The Washington Post reports today, “Federal domestic spending increased a record 16 percent, to $3.2 trillion, in 2009, the Census Bureau reported Tuesday, largely because of a boost in aid to the unemployed and the huge economic stimulus package enacted to rescue the sinking economy. The rise in spending was the largest since the Census Bureau began compiling the data in 1983. The Washington region was among the biggest beneficiaries of the government’s spending.”
Of course, because so little of it has been paid for, this record spending has been accompanied by record debt and deficits. Back in May, the national debt surpassed $13 trillion for the first time, a staggering sum. It was boosted by the record deficits run up by the Obama administration, $1.4 trillion for 2009, and a projected $1.34 trillion for 2010. The Congressional Budget Office pointed out in August, “Relative to the size of the economy, this year’s deficit is expected to be the second largest shortfall in the past 65 years: At 9.1 percent of gross domestic product (GDP), it is exceeded only by last year’s deficit of 9.9 percent of GDP.”
According to the CBO, “As was the case last year, this year’s deficit is attributable in large part to a combination of weak revenues and elevated spending associated with the economic downturn and the policies implemented in response to it.” Indeed, the $862 billion stimulus bill was financed entirely with borrowed money, and added right to the deficit. And yet after spending all this money, the bill still hasn’t lived up to the Obama administration promises that 3.5 million jobs would be created in 18 months (actually, 3.3 million were lost) and that unemployment wouldn’t exceed 8 percent (it remains at 9.5%).

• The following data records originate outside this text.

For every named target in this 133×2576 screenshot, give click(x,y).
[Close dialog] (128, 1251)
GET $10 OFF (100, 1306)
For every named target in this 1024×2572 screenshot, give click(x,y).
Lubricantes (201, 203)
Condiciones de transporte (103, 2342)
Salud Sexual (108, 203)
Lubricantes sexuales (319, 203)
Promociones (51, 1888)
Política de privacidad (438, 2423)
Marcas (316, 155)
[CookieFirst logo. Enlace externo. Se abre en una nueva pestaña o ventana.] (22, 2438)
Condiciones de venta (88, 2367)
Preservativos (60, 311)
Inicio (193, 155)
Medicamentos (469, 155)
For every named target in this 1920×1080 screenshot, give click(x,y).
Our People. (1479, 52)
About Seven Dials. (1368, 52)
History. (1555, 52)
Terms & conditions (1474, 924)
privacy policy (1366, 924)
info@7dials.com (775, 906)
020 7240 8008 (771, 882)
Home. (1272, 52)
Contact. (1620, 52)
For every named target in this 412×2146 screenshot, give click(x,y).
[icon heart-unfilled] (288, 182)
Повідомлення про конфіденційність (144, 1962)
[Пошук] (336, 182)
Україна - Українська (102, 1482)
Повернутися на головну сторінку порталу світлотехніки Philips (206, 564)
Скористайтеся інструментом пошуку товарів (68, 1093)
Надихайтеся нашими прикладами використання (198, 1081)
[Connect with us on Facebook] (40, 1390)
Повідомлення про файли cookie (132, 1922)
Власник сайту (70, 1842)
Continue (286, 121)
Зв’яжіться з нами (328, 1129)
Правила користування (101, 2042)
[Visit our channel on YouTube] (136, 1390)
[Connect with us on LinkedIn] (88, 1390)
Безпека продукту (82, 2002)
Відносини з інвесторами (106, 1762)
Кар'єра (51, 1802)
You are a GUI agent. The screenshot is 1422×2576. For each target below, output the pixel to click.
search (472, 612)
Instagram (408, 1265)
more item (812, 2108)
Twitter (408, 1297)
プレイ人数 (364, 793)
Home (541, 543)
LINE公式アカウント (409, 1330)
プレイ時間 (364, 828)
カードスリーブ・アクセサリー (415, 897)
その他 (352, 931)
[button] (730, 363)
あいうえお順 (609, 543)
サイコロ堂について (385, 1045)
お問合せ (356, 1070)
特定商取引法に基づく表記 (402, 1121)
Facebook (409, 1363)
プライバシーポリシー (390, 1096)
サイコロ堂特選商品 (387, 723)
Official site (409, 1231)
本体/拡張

Yet Democrats continue to push even more spending. President Obama has urged the Senate again and again to pass a bill that includes a $30 billion lending fund for small businesses. Earlier this year, Democrats repeatedly refused to pass unemployment benefit extensions that didn’t increase the deficit. In April, USA Today reported, “[U]nder Obama’s tax and spending proposals, annual deficits would push the public debt to 90% of the economy by 2020, a level unseen since the years after World War II.”
With all of this in mind, it shouldn’t be surprising that Americans are beginning to associate Democrats with ever more spending and debt. A new Gallup poll today finds that 50% of respondents think Republicans in Congress would do a better job than Democrats in Congress in dealing with the problem of federal spending. Only 35% think Democrats would handle it better.